De 2017, ano seguinte ao golpe, quando foi realizado o levantamento anterior, para cá, o perfil ideológico mudou: antes havia uma divisão mais igualitária entre direita (40%) e esquerda (41%). Agora, sofrendo com um desgoverno de extrema-direita, incapaz de atender à demanda social, o igualitarismo se tornou a opção é predominante.
A pesquisa, feita a partir de respostas dos entrevistados a perguntas sobre temas que separam as duas visões de mundo —como drogas, armas, criminalidade, migração, homossexualidade, intervenção governamental na economia e impostos—, mostra 34% têm ideias próximas à direita e 17% se localizam ao centro.
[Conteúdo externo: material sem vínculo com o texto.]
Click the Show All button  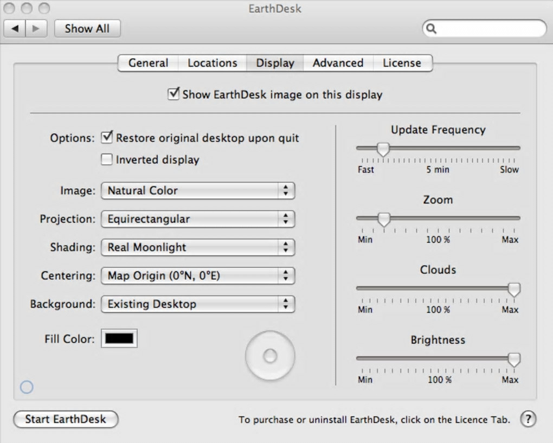[x=87, y=29]
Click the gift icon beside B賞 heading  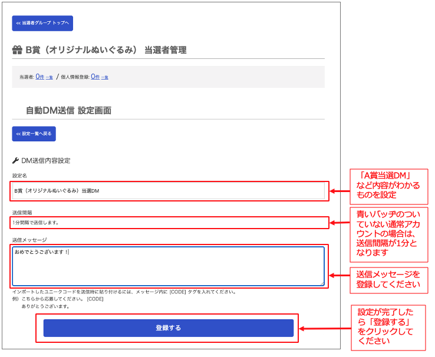pyautogui.click(x=17, y=51)
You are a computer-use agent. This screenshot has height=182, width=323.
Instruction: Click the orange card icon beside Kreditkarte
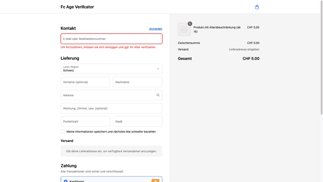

Não à toa, corresponde grosso modo à última pesquisa eleitoral do Datafolha: Lula tem 48% das intenções de voto e Bolsonaro, 27%. Na sequência, em patamar mais baixo de intenção de voto estão Ciro Gomes (PDT), com 7%, André Janones (Avante), com 2%, Simone Tebet (MDB), com 2%. Considerando os votos válidos, quando são excluídos os votos em branco ou nulo e os indecisos, Lula alcança 54% das menções e Bolsonaro, 30%. Este não agrada mais nem mesmo a todos os brasileiros conservadores.
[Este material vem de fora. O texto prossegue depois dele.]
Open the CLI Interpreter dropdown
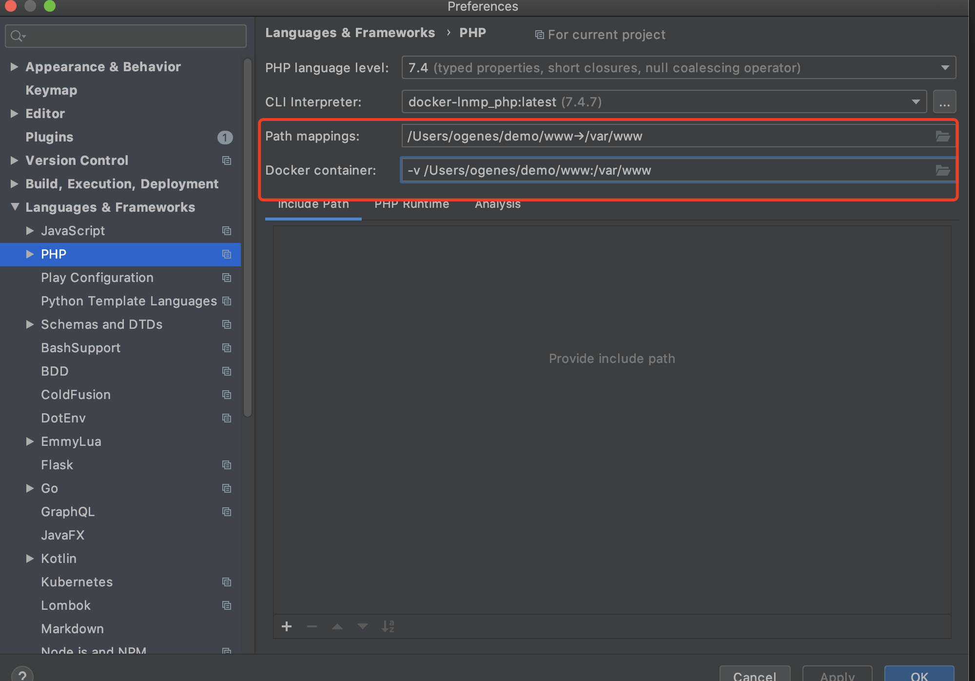This screenshot has width=975, height=681. point(916,102)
Segundo recente pesquisa Datafolha, o Partido dos Trabalhadores é o preferido de 28% dos entrevistados. Em um muito distante segundo lugar, aparecem empatados PSDB e MDB, ambos com 2% cada um. Empatados tecnicamente com eles, PDT e PSOL têm cada um 1%. Os demais partidos não chegaram a pontuar, ou seja, 2/3 da população brasileira não têm preferência partidária.
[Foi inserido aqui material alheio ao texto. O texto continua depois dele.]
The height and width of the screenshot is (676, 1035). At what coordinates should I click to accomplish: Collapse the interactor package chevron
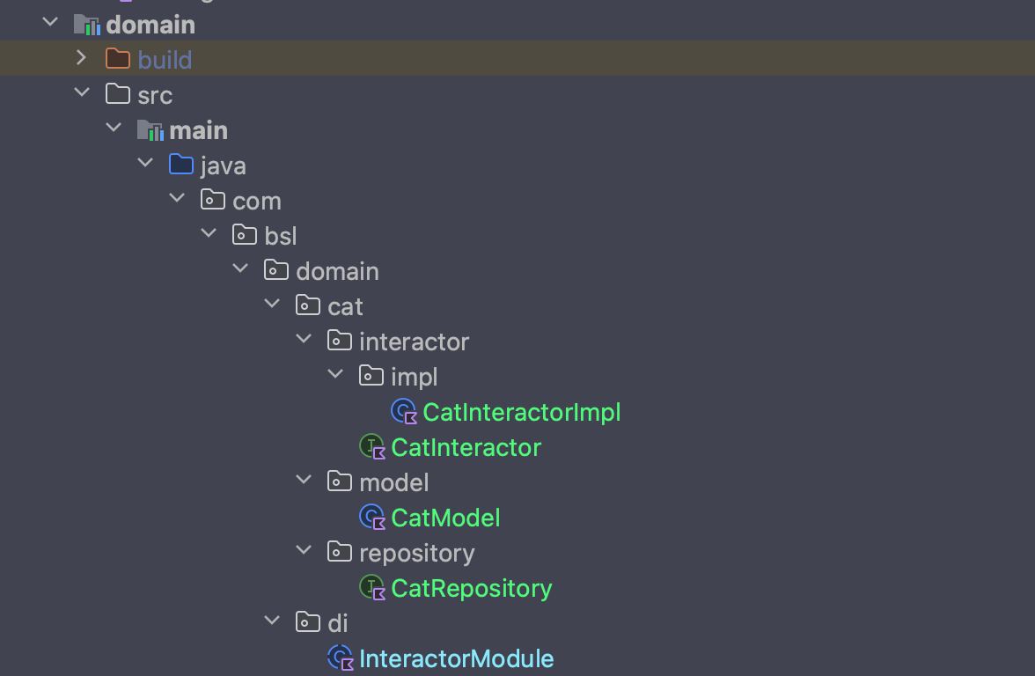click(x=304, y=341)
A dedução diz respeito ao ativismo dos simpatizantes de esquerda em favor da candidatura Lula, representativa de uma Frente Ampla desde o centro até a esquerda. Dentro dessa perspectiva política, onde a sociedade age através da democracia e agora começa a colher os melhores resultados, o leitor compreenderá a importância do livro recém-lançado de Liszt Vieira, A Democracia Reage: o Brasil de 2020 a 2022 (Rio de Janeiro; Editora Garamond; junho de 2022. 292 páginas).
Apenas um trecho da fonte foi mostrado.